(Supplied material)
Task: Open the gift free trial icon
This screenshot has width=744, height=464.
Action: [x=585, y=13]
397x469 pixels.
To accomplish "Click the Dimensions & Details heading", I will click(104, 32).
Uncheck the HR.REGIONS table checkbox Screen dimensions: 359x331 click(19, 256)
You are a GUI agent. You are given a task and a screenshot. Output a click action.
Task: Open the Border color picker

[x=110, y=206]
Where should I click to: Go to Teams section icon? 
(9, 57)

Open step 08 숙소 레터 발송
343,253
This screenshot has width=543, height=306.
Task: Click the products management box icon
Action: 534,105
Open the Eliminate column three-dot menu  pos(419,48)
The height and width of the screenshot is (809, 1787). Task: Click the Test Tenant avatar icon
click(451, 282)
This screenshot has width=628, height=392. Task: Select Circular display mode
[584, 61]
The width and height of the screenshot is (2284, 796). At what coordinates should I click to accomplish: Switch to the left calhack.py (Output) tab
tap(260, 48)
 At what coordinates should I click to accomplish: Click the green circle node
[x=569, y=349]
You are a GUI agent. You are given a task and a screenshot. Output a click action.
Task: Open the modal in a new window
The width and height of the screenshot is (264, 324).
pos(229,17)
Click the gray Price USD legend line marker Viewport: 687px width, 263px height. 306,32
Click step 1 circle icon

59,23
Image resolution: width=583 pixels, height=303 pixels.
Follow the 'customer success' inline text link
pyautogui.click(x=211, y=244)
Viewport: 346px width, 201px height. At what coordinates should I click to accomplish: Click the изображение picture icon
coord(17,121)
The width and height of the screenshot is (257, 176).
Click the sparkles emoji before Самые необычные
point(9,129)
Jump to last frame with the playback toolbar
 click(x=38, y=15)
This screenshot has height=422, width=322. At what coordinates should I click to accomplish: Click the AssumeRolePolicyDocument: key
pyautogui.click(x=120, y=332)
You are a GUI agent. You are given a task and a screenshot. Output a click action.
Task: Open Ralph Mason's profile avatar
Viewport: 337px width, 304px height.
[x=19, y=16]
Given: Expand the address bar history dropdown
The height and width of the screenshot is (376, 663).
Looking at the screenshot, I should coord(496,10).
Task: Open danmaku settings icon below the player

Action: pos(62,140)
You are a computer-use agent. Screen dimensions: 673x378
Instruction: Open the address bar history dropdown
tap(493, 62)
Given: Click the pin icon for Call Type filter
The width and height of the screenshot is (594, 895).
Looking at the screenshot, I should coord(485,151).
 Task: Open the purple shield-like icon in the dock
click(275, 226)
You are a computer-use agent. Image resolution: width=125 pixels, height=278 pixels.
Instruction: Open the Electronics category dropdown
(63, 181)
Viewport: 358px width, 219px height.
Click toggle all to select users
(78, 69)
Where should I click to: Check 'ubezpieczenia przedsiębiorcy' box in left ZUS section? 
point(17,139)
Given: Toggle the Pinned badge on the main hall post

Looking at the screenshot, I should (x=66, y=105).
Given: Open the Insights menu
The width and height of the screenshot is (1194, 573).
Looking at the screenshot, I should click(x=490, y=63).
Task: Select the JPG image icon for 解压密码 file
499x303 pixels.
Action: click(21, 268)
(End Supplied material)
◆ Directions for this task: Every entry above should come back exactly as written.

◆ Exercise answer:
Task: Open the gift free trial icon
This screenshot has width=744, height=464.
Action: [x=585, y=13]
397x469 pixels.
To accomplish "Click the Dimensions & Details heading", I will click(104, 32).
Uncheck the HR.REGIONS table checkbox Screen dimensions: 359x331 click(19, 256)
You are a GUI agent. You are given a task and a screenshot. Output a click action.
Task: Open the Border color picker

[x=110, y=206]
Where should I click to: Go to Teams section icon? 
(9, 57)

Open step 08 숙소 레터 발송
343,253
This screenshot has width=543, height=306.
Task: Click the products management box icon
Action: 534,105
Open the Eliminate column three-dot menu  pos(419,48)
The height and width of the screenshot is (809, 1787). Task: Click the Test Tenant avatar icon
click(451, 282)
This screenshot has width=628, height=392. Task: Select Circular display mode
[584, 61]
The width and height of the screenshot is (2284, 796). At what coordinates should I click to accomplish: Switch to the left calhack.py (Output) tab
tap(260, 48)
 At what coordinates should I click to accomplish: Click the green circle node
[x=569, y=349]
You are a GUI agent. You are given a task and a screenshot. Output a click action.
Task: Open the modal in a new window
The width and height of the screenshot is (264, 324).
pos(229,17)
Click the gray Price USD legend line marker Viewport: 687px width, 263px height. 306,32
Click step 1 circle icon

59,23
Image resolution: width=583 pixels, height=303 pixels.
Follow the 'customer success' inline text link
pyautogui.click(x=211, y=244)
Viewport: 346px width, 201px height. At what coordinates should I click to accomplish: Click the изображение picture icon
coord(17,121)
The width and height of the screenshot is (257, 176).
Click the sparkles emoji before Самые необычные
point(9,129)
Jump to last frame with the playback toolbar
 click(x=38, y=15)
This screenshot has height=422, width=322. At what coordinates should I click to accomplish: Click the AssumeRolePolicyDocument: key
pyautogui.click(x=120, y=332)
You are a GUI agent. You are given a task and a screenshot. Output a click action.
Task: Open Ralph Mason's profile avatar
Viewport: 337px width, 304px height.
[x=19, y=16]
Given: Expand the address bar history dropdown
The height and width of the screenshot is (376, 663).
Looking at the screenshot, I should coord(496,10).
Task: Open danmaku settings icon below the player

Action: pos(62,140)
You are a computer-use agent. Screen dimensions: 673x378
Instruction: Open the address bar history dropdown
tap(493, 62)
Given: Click the pin icon for Call Type filter
The width and height of the screenshot is (594, 895).
Looking at the screenshot, I should coord(485,151).
 Task: Open the purple shield-like icon in the dock
click(275, 226)
You are a computer-use agent. Image resolution: width=125 pixels, height=278 pixels.
Instruction: Open the Electronics category dropdown
(63, 181)
Viewport: 358px width, 219px height.
Click toggle all to select users
(78, 69)
Where should I click to: Check 'ubezpieczenia przedsiębiorcy' box in left ZUS section? 
point(17,139)
Given: Toggle the Pinned badge on the main hall post

Looking at the screenshot, I should (x=66, y=105).
Given: Open the Insights menu
The width and height of the screenshot is (1194, 573).
Looking at the screenshot, I should click(x=490, y=63).
Task: Select the JPG image icon for 解压密码 file
499x303 pixels.
Action: click(21, 268)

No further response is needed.